EXERCISE —
Every line in the data below from the one containing "Återlämningsregler (218, 553)" down to the one containing "Shop Best Sellers (71, 2387)", both included, must be retyped exactly; no other line is to appear.

Pixel coordinate grounding data:
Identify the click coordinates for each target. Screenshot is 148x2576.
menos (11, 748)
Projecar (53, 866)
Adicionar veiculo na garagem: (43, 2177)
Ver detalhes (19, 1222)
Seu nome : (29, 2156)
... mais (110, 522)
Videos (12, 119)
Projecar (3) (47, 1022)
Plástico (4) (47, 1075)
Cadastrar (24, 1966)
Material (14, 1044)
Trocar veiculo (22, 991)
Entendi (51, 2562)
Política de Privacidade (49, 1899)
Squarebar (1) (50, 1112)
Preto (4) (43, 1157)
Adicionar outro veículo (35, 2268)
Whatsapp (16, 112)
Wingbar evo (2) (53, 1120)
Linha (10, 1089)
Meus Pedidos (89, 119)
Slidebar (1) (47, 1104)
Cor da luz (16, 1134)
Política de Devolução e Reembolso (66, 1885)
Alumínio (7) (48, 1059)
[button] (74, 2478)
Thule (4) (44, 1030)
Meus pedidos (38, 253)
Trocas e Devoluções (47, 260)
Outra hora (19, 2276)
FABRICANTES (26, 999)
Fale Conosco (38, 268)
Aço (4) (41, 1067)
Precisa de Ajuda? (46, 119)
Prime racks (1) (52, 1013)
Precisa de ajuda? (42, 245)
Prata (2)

---

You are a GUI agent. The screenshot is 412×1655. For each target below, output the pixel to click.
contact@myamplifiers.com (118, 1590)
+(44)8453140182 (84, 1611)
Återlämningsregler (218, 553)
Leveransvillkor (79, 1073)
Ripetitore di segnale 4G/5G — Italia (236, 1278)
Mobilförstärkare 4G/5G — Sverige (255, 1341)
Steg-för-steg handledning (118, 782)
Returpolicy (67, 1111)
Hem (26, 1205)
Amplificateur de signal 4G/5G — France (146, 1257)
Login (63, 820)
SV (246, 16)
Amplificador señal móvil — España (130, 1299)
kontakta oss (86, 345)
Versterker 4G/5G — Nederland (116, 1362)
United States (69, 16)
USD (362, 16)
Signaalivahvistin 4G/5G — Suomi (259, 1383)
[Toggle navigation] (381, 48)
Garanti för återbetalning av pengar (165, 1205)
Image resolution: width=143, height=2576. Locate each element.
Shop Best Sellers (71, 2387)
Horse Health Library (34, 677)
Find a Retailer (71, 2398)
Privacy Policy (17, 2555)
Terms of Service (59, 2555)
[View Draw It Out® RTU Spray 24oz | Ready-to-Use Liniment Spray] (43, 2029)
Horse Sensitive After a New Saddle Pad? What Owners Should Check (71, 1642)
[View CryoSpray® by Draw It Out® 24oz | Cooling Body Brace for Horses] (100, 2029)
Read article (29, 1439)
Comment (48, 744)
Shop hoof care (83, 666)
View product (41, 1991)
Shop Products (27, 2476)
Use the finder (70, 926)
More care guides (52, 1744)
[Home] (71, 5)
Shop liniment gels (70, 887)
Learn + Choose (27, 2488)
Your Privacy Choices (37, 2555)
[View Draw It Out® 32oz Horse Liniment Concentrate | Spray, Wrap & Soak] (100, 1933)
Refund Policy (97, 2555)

RESPONSE FOR THIS EXERCISE —
Återlämningsregler (218, 553)
Leveransvillkor (79, 1073)
Ripetitore di segnale 4G/5G — Italia (236, 1278)
Mobilförstärkare 4G/5G — Sverige (255, 1341)
Steg-för-steg handledning (118, 782)
Returpolicy (67, 1111)
Hem (26, 1205)
Amplificateur de signal 4G/5G — France (146, 1257)
Login (63, 820)
SV (246, 16)
Amplificador señal móvil — España (130, 1299)
kontakta oss (86, 345)
Versterker 4G/5G — Nederland (116, 1362)
United States (69, 16)
USD (362, 16)
Signaalivahvistin 4G/5G — Suomi (259, 1383)
[Toggle navigation] (381, 48)
Garanti för återbetalning av pengar (165, 1205)
Image resolution: width=143, height=2576. Locate each element.
Shop Best Sellers (71, 2387)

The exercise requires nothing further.